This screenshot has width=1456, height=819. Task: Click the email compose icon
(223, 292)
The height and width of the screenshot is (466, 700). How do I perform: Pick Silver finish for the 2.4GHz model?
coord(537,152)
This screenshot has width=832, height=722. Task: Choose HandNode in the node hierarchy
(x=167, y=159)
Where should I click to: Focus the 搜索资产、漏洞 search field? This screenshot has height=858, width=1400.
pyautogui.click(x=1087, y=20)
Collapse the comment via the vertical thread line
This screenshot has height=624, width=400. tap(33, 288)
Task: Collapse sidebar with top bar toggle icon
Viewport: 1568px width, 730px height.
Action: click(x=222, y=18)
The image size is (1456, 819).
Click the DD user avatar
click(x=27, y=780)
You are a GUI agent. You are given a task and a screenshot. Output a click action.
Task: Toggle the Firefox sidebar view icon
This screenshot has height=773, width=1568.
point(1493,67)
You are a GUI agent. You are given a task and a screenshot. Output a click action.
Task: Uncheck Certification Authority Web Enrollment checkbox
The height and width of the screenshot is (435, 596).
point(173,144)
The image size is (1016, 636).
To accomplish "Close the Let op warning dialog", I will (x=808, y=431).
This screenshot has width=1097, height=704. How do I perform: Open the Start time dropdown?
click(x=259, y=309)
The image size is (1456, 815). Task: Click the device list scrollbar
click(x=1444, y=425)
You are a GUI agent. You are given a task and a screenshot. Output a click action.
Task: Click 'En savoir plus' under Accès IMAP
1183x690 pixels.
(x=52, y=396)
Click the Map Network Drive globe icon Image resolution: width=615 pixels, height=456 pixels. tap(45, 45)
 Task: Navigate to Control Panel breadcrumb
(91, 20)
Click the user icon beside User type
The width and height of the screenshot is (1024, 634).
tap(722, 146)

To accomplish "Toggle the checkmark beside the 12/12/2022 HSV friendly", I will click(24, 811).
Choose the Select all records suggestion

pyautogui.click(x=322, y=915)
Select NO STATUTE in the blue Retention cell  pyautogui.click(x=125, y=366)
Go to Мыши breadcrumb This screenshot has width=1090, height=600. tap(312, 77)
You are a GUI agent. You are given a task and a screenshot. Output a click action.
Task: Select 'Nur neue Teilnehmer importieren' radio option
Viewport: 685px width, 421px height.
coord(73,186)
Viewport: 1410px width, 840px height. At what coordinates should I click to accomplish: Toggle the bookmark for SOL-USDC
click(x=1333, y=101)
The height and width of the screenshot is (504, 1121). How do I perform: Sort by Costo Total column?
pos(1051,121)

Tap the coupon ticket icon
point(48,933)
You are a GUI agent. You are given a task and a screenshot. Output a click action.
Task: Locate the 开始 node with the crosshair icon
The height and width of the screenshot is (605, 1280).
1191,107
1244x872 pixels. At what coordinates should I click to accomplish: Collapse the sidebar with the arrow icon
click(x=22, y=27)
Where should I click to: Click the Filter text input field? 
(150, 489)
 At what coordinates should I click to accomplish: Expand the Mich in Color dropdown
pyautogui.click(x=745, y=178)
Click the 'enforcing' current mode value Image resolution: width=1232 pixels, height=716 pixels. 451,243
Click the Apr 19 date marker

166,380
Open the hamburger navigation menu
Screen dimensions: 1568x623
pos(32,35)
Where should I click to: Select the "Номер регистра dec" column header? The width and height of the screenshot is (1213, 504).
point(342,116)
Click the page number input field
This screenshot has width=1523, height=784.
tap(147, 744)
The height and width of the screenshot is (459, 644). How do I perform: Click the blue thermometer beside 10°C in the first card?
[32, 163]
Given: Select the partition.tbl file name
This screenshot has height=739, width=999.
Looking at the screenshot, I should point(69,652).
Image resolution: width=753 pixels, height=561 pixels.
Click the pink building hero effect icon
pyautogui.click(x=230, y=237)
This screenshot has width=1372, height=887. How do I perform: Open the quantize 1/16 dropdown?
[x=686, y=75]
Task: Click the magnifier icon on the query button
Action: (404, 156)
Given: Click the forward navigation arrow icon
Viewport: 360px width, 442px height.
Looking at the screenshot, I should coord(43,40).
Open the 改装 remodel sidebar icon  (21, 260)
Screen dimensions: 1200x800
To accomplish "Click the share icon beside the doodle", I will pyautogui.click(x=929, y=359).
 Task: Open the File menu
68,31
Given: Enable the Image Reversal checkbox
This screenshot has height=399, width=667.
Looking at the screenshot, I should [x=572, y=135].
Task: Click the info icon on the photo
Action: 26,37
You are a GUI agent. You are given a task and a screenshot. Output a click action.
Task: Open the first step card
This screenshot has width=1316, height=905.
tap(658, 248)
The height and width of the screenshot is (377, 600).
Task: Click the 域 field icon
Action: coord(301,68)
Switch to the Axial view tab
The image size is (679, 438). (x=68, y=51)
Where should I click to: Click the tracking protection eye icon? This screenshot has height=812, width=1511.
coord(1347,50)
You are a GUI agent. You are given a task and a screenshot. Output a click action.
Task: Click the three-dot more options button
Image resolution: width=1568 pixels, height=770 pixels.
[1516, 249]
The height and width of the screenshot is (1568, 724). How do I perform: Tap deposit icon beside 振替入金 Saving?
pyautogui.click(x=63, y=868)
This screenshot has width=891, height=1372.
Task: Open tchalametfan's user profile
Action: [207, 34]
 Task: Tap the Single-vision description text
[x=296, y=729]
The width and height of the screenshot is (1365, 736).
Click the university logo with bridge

□ □ □ □ □

> **Problem**:
In the entries above, find the line holding "The height and width of the screenshot is (504, 1121)." and the line holding "Given: Select the partition.tbl file name", then retype exactly those two lines and every line between them, and nothing else.

> **Task result**:
The height and width of the screenshot is (504, 1121). How do I perform: Sort by Costo Total column?
pos(1051,121)

Tap the coupon ticket icon
point(48,933)
You are a GUI agent. You are given a task and a screenshot. Output a click action.
Task: Locate the 开始 node with the crosshair icon
The height and width of the screenshot is (605, 1280).
1191,107
1244x872 pixels. At what coordinates should I click to accomplish: Collapse the sidebar with the arrow icon
click(x=22, y=27)
Where should I click to: Click the Filter text input field? 
(150, 489)
 At what coordinates should I click to accomplish: Expand the Mich in Color dropdown
pyautogui.click(x=745, y=178)
Click the 'enforcing' current mode value Image resolution: width=1232 pixels, height=716 pixels. 451,243
Click the Apr 19 date marker

166,380
Open the hamburger navigation menu
Screen dimensions: 1568x623
pos(32,35)
Where should I click to: Select the "Номер регистра dec" column header? The width and height of the screenshot is (1213, 504).
point(342,116)
Click the page number input field
This screenshot has width=1523, height=784.
tap(147, 744)
The height and width of the screenshot is (459, 644). How do I perform: Click the blue thermometer beside 10°C in the first card?
[32, 163]
Given: Select the partition.tbl file name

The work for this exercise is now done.